João Adolfo Guerreiro
A chuva veio, conforme o previsto, enquanto o frio parte. A água que cai do céu molha o asfalto irregular e remendado das ruas de Charqueadas. Precipita-se sobre os telhados das casas e pinga nas calçadas, produzindo aquele barulhinho ninante e contínuo, bem característico. Dizem os entendidos que setembro será chuvoso por aqui, o que nos causa preocupação desde maio do ano passado.

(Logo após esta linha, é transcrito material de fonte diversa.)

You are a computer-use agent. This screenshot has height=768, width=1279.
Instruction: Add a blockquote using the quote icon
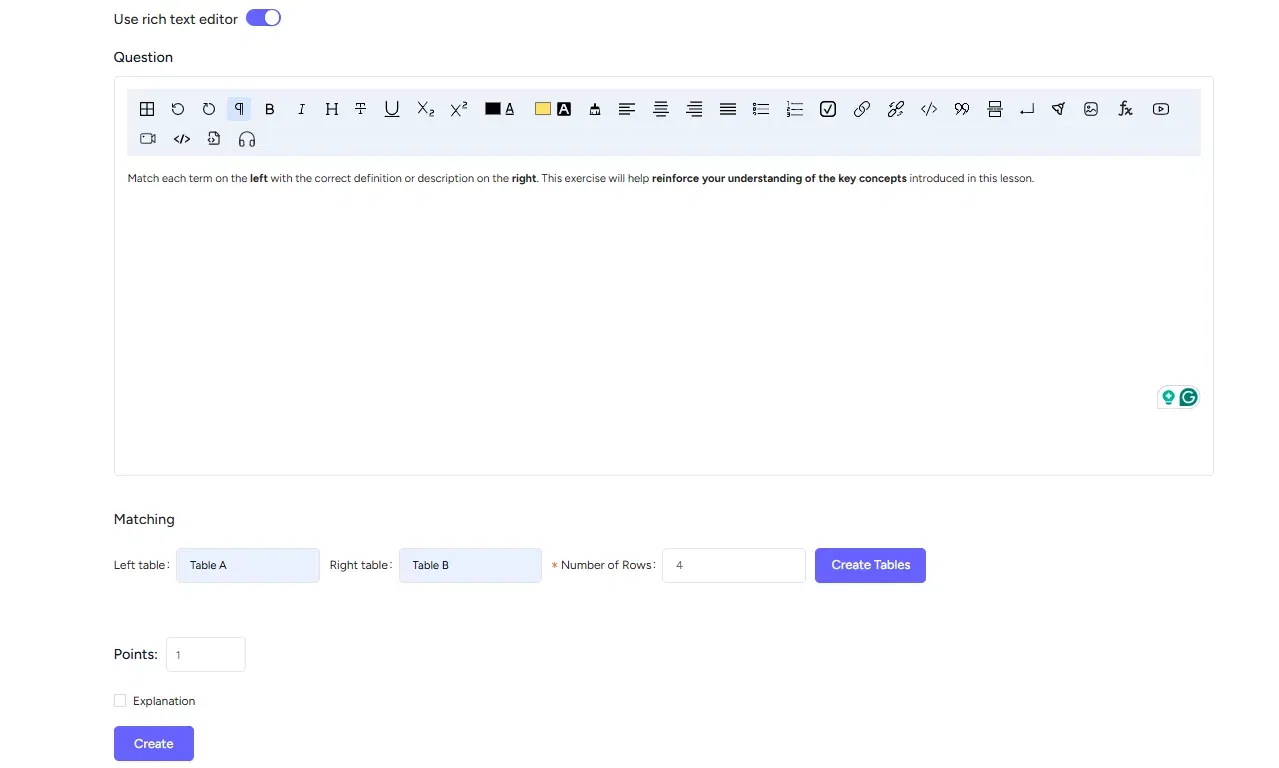962,109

Indiferente a nossos temores, o Jacuí segue o seu curso, aditivado, fonte de vida: a chuva é sua amiga, sua fonte. Do porto da Gerdau olho para o grande manancial em movimento (foto abaixo) e penso sobre possíveis metáforas, mas não sou poeta, sou cronista, e estes devem conversar, prosa, não poetizar, verso. As nuvens acariciam a superfície do rio com o maná dos céus enquanto estou ali, sem importância, utilidade ou significado algum. Sou tão somente dois olhos que veem, um corpo que sente e um cérebro que pensa, um entre tantos, tão igual aos outros. Passageiro.
Em um breve tempo para o rio, esse guardião dos séculos e milênios, desaparecerei. Virarei pó, não água, embora meu corpo seja 70% água. Talvez a água que sou, de alguma forma, evapore pras nuvens um dia e vire chuva setembrina sobre este mesmo rio, tornando-me carícia e fonte. Assim, subirei aos céus e descerei também para a terra, molhando as ruas de Charqueadas. Voltarei a ser totalidade, natureza, nela diluído.
Voltaremos. Todos nós.
Ficou filosófico e poético. Não era a intenção. Juro. Culpa do gotejar ninante e embriagante.
Vai um café passado? Vou esquentar a água.